Newbury Innovation has very extensive experience in developing bespoke electronic products for applications such as automotive, aerospace, FMCG , energy, scientific, medical and wearable. Our expertise covers high-speed, mixed signal, power control and low-power designs. We have a well-established development approach which enables us to deliver reliable and cost-effective electronic product designs expediently.
The Design Process
The first key stage of every hardware design is to capture all technical requirements of the product. This procedure involves the evaluation of all aspects of the hardware design including (not limited to) circuit analysis, system design/integration considerations, test and acceptance criteria, as well as recognising any applicable electrical/mechanical constraints. As a result of this exercise, we produce a fully detailed project specification document which is agreed on and signed off by all parties. This document provides the foundation for subsequent development stages.
The next stage is the initial set up of the project in our CAD environment. We run hardware development in two weekly sprints and we operate a fully agile development model. All our designs are created using the latest version of Altium Designer. Component selection is undertaken making sure that performance, mechanical, design-for-manufacture and compliance requirements are met (e.g. RoHS, AECQ, EMC/EMI). Additionally, other key factors such as component availability, cost and longevity are considered. Component symbols and footprints are created and managed in our library using Altium Concord Pro which offers real-time sourcing information and component obsolescence management. We pride ourselves in our processes supporting design for manufacture and design for profitability.

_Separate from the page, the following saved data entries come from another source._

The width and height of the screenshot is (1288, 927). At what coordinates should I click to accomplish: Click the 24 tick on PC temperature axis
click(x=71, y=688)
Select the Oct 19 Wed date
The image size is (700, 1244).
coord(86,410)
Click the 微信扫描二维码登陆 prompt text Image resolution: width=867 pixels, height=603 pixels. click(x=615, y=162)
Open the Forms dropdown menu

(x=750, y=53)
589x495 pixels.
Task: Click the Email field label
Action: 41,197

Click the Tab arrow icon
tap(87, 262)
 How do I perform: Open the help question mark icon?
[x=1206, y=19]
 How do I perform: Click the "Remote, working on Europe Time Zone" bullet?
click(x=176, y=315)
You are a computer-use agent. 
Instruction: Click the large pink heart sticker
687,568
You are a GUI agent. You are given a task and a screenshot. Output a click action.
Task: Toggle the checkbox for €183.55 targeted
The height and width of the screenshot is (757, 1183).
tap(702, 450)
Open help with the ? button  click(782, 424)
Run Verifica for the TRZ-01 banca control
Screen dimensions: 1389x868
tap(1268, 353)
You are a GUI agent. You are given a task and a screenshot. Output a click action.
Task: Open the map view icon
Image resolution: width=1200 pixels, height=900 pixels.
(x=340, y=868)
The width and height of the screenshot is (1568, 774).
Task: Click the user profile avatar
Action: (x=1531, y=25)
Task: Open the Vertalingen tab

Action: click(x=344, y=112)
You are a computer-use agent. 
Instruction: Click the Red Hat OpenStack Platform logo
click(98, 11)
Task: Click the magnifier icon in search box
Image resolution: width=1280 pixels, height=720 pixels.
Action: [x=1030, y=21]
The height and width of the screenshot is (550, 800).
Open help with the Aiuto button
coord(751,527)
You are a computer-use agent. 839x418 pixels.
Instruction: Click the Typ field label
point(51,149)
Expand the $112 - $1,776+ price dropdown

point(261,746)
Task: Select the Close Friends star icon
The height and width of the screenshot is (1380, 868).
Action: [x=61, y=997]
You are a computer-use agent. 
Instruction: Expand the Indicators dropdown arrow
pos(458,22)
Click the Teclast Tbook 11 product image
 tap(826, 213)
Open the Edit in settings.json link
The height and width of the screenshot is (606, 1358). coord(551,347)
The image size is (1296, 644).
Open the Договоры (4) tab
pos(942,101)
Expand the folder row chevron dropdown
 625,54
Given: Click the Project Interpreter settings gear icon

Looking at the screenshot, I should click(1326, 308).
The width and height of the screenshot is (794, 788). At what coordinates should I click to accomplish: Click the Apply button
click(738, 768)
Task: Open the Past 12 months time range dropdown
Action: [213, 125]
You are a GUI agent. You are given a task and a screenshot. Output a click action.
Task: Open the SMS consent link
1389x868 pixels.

The schematics are captured in the next phase. For complex applications we use hierarchical schematic design to avoid duplication of effort. We follow constraint driven principles to maximise the level of detail captured during circuit design, for example defining controlled impedance and length matching rules. Schematics are drawn to IPC-2611 guidelines, version controlled in Altium Concord Pro and all designs are peer reviewed internally before release. Optionally the client has an opportunity to review them before proceeding with component placement and routing.
Schematic capture is followed by component placement to verify mechanical constraints are met and to enable a preliminary 3D PCB assembly model to be generated for approval. Once reviewed, the layout is routed following IPC-2221B guidance and verified against design rules configured within Altium. Manufacturing data is then generated including Gerber/ODB++ files, bill of materials and fabrication/assembly drawings.
Throughout the mechanical electronic design, we work closely with our own mechanical / industrial enclosure design resource or collaborate with your identified resource to ensure the keep clear is observed and to clarify size, shape, mountings and the potential thermal performance of your design in its intended mechanical integration or enclosure. This ensures everything comes together in the first article build. We use Solidworks as the interface with Altium is particularly well evolved but can also collaborate with numerous other packages using .STP solid models and well defined keep clears to verify the mechanical implementation before any electronic or enclosure hardware is produced.
To facilitate testing and to provide a platform for final firmware development/verification, two or more prototypes of the design will then be manufactured. A formal test phase is then completed and depending on the project will go to different levels of verification and validation against the specification. After meeting the test and acceptance criteria, defined in the project specification, a project completion document is generated and signed off by the client.
We can then act as the material expert on your behalf to undertake UKSA, CE, FCC, RED etc lab testing, preparing equipment and attending the lab on your behalf to ensure the new product meets the constraints of any identified standard, certification or notified body requirement. These standards are identified in the specification stage and the product is designed to meet them from first principles.
Before committing to full scale production, we always recommend manufacturing a representative pre-production batch of prototypes to identify and eradicate any assembly/repeatability issues.
If required, we are able to compile and accommodate end-of-line testing procedures (e.g. flying probe, bed of nails, in-circuit programming) to ensure all hardware produced is robust and ready for deployment. We consider the requirements of the volume manufacture of the product from the very start of the design process.